• Goal: Recast the data below as a Markdown table with the columns Row and Line, one numbered row per line, and leave out any blank lines.

• Supplied entries:
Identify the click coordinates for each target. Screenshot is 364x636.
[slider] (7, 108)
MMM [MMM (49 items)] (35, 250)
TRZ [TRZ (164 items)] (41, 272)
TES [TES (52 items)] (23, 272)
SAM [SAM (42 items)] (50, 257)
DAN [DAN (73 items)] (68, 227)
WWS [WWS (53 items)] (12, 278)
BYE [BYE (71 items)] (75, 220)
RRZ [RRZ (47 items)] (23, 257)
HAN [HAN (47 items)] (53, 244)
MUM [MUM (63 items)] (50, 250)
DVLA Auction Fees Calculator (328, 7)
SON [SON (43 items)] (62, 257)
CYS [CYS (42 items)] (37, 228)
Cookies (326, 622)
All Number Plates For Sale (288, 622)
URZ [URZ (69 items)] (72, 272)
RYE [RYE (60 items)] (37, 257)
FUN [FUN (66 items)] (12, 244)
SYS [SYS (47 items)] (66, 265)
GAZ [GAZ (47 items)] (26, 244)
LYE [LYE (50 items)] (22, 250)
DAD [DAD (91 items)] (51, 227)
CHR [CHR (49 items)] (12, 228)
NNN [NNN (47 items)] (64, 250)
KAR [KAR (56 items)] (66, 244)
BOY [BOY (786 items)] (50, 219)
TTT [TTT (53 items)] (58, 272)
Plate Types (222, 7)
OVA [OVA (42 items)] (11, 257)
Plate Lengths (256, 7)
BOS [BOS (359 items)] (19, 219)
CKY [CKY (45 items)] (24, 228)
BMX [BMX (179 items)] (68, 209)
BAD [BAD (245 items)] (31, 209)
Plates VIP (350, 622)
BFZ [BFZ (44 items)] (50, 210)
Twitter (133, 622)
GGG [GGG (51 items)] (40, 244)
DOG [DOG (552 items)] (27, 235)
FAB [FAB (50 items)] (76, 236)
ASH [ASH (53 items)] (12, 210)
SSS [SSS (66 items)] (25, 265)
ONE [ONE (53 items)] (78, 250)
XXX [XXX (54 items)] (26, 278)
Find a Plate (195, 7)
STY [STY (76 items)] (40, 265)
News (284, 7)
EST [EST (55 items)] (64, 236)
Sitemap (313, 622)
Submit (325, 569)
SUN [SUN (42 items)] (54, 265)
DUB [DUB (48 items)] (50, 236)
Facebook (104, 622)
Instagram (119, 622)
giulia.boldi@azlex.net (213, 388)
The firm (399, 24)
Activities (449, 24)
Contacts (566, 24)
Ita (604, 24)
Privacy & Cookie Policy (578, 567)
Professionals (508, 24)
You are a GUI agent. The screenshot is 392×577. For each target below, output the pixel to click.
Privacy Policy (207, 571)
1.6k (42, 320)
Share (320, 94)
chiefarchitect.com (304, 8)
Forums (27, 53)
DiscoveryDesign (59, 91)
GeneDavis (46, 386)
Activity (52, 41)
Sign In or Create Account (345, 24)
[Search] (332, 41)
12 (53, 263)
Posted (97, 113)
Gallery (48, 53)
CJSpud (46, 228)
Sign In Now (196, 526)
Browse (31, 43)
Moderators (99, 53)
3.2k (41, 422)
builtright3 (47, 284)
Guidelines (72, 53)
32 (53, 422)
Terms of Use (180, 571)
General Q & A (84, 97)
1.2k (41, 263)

• Correct response:
| Row | Line |
|---|---|
| 1 | Identify the click coordinates for each target. Screenshot is 364x636. |
| 2 | [slider] (7, 108) |
| 3 | MMM [MMM (49 items)] (35, 250) |
| 4 | TRZ [TRZ (164 items)] (41, 272) |
| 5 | TES [TES (52 items)] (23, 272) |
| 6 | SAM [SAM (42 items)] (50, 257) |
| 7 | DAN [DAN (73 items)] (68, 227) |
| 8 | WWS [WWS (53 items)] (12, 278) |
| 9 | BYE [BYE (71 items)] (75, 220) |
| 10 | RRZ [RRZ (47 items)] (23, 257) |
| 11 | HAN [HAN (47 items)] (53, 244) |
| 12 | MUM [MUM (63 items)] (50, 250) |
| 13 | DVLA Auction Fees Calculator (328, 7) |
| 14 | SON [SON (43 items)] (62, 257) |
| 15 | CYS [CYS (42 items)] (37, 228) |
| 16 | Cookies (326, 622) |
| 17 | All Number Plates For Sale (288, 622) |
| 18 | URZ [URZ (69 items)] (72, 272) |
| 19 | RYE [RYE (60 items)] (37, 257) |
| 20 | FUN [FUN (66 items)] (12, 244) |
| 21 | SYS [SYS (47 items)] (66, 265) |
| 22 | GAZ [GAZ (47 items)] (26, 244) |
| 23 | LYE [LYE (50 items)] (22, 250) |
| 24 | DAD [DAD (91 items)] (51, 227) |
| 25 | CHR [CHR (49 items)] (12, 228) |
| 26 | NNN [NNN (47 items)] (64, 250) |
| 27 | KAR [KAR (56 items)] (66, 244) |
| 28 | BOY [BOY (786 items)] (50, 219) |
| 29 | TTT [TTT (53 items)] (58, 272) |
| 30 | Plate Types (222, 7) |
| 31 | OVA [OVA (42 items)] (11, 257) |
| 32 | Plate Lengths (256, 7) |
| 33 | BOS [BOS (359 items)] (19, 219) |
| 34 | CKY [CKY (45 items)] (24, 228) |
| 35 | BMX [BMX (179 items)] (68, 209) |
| 36 | BAD [BAD (245 items)] (31, 209) |
| 37 | Plates VIP (350, 622) |
| 38 | BFZ [BFZ (44 items)] (50, 210) |
| 39 | Twitter (133, 622) |
| 40 | GGG [GGG (51 items)] (40, 244) |
| 41 | DOG [DOG (552 items)] (27, 235) |
| 42 | FAB [FAB (50 items)] (76, 236) |
| 43 | ASH [ASH (53 items)] (12, 210) |
| 44 | SSS [SSS (66 items)] (25, 265) |
| 45 | ONE [ONE (53 items)] (78, 250) |
| 46 | XXX [XXX (54 items)] (26, 278) |
| 47 | Find a Plate (195, 7) |
| 48 | STY [STY (76 items)] (40, 265) |
| 49 | News (284, 7) |
| 50 | EST [EST (55 items)] (64, 236) |
| 51 | Sitemap (313, 622) |
| 52 | Submit (325, 569) |
| 53 | SUN [SUN (42 items)] (54, 265) |
| 54 | DUB [DUB (48 items)] (50, 236) |
| 55 | Facebook (104, 622) |
| 56 | Instagram (119, 622) |
| 57 | giulia.boldi@azlex.net (213, 388) |
| 58 | The firm (399, 24) |
| 59 | Activities (449, 24) |
| 60 | Contacts (566, 24) |
| 61 | Ita (604, 24) |
| 62 | Privacy & Cookie Policy (578, 567) |
| 63 | Professionals (508, 24) |
| 64 | You are a GUI agent. The screenshot is 392×577. For each target below, output the pixel to click. |
| 65 | Privacy Policy (207, 571) |
| 66 | 1.6k (42, 320) |
| 67 | Share (320, 94) |
| 68 | chiefarchitect.com (304, 8) |
| 69 | Forums (27, 53) |
| 70 | DiscoveryDesign (59, 91) |
| 71 | GeneDavis (46, 386) |
| 72 | Activity (52, 41) |
| 73 | Sign In or Create Account (345, 24) |
| 74 | [Search] (332, 41) |
| 75 | 12 (53, 263) |
| 76 | Posted (97, 113) |
| 77 | Gallery (48, 53) |
| 78 | CJSpud (46, 228) |
| 79 | Sign In Now (196, 526) |
| 80 | Browse (31, 43) |
| 81 | Moderators (99, 53) |
| 82 | 3.2k (41, 422) |
| 83 | builtright3 (47, 284) |
| 84 | Guidelines (72, 53) |
| 85 | 32 (53, 422) |
| 86 | Terms of Use (180, 571) |
| 87 | General Q & A (84, 97) |
| 88 | 1.2k (41, 263) |